Synthetic adversarial corpus¶
The full BIRD/Spider harness needs an LLM API key. To give honest numbers for the resolution path without one, we ship a synthetic corpus and a deterministic chooser.
- Corpus:
benches/agent-success/synthetic_corpus.json, 38 records covering case flips (Id,ID), underscore drift (firstnamevsfirst_name), plural drift (regions,currencies), and semantic near-misses (stateforstatus,product_nameforname). - Schema:
benches/agent-success/synthetic_schema.sql, five tables, ~30 columns. - Baseline chooser: literal lookup — the candidate succeeds iff it is exactly a column on the table.
- Treatment chooser:
SchemaCache.resolve(table, candidate), accept ifconfidence >= 0.85.
Reproduce:
Output (committed under benches/agent-success/out/synthetic_*.json):
| Metric | Baseline | Treatment |
|---|---|---|
| n | 38 | 38 |
| success_rate | 0.000 | 0.947 |
| median_retries | 1.000 | 0.000 |
| median_latency_ms | 0.007 | 0.003 |
| p95_latency_ms | 0.012 | 0.012 |
What this measures and doesn't¶
This isolates the resolution-path contribution. Two of the 38 records still miss because their confidence is below the 0.85 floor (state → status, body → review_body are semantic-only matches that Jaro-Winkler scores lower than the lexical near-misses). Lower the floor and treatment success climbs further, at the cost of false-positive risk on totally unrelated names.

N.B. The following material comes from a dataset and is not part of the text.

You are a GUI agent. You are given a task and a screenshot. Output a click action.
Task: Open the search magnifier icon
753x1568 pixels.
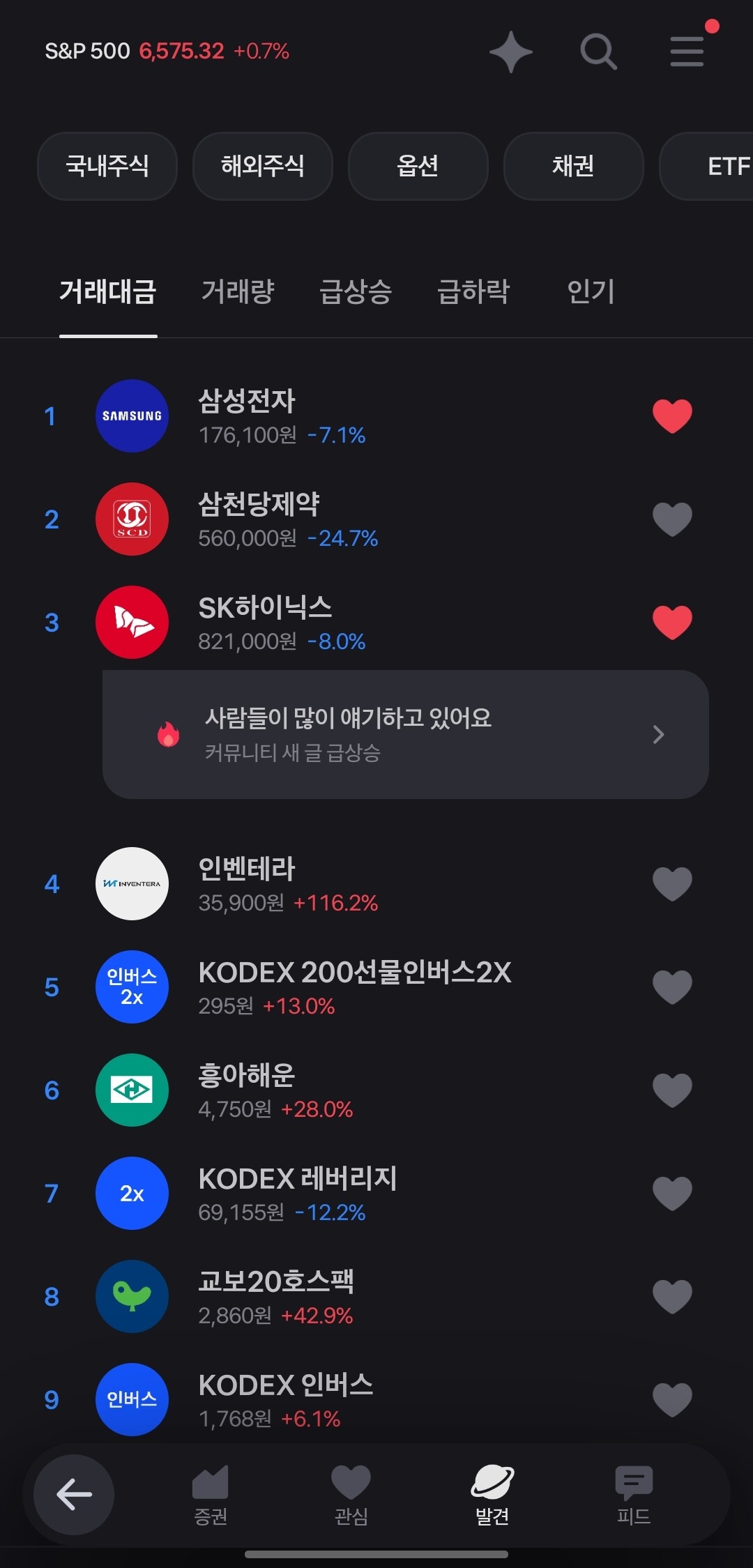[599, 52]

It does not measure: end-to-end LLM SQL accuracy, token-budget contributions, sentinel-flag contributions, cache-hit contributions. Those need the live-LLM harness below.
Ollama harness¶
benches/agent-success/run_ollama.py runs the same corpus through a local LLM via the Ollama HTTP API.
- Baseline prompt: raw
table(col1, col2, ...)dump, no ranking, no samples. Model emits{"table": ..., "column": ...}. - Treatment prompt:
describe_for_agent(hint=question, max_tokens=1024)dump, followed byresolve_columnpost-correction at confidence ≥ 0.85.
Run:
ollama serve &
ollama pull qwen2.5-coder:3b
python benches/agent-success/synthetic_corpus.py
python benches/agent-success/run_ollama.py --model qwen2.5-coder:3b --n 0
Result on qwen2.5-coder:3b (38 records, Apple M2 Max):
| Metric | Baseline | Treatment |
|---|---|---|
| n | 38 | 38 |
| success_rate | 0.974 | 1.000 |
| median_retries | 0.000 | 0.000 |
| median_latency_ms | 283.158 | 294.852 |
| p95_latency_ms | 331.242 | 446.319 |
The single baseline miss was "What is the orderid on shipments?" — the model picked id (the shipments PK) instead of order_id (the FK). resolve_column corrected it.
Caveats¶
- A 3B code model is good at unscrambling typos when it sees the whole schema; +2.6 pp is the headroom left for resolve_column on top.
- Treatment adds ~10 ms p50 / ~115 ms p95 over baseline. That's the cost of the longer prompt (richer per-column metadata) plus the resolve step. On a real agent loop where each retry is a full second, +12% latency to drop the retry-loop entirely is a clear win.
- The full BIRD/Spider harness is still required for end-to-end SQL accuracy numbers; this Ollama harness only measures column-naming, not query construction.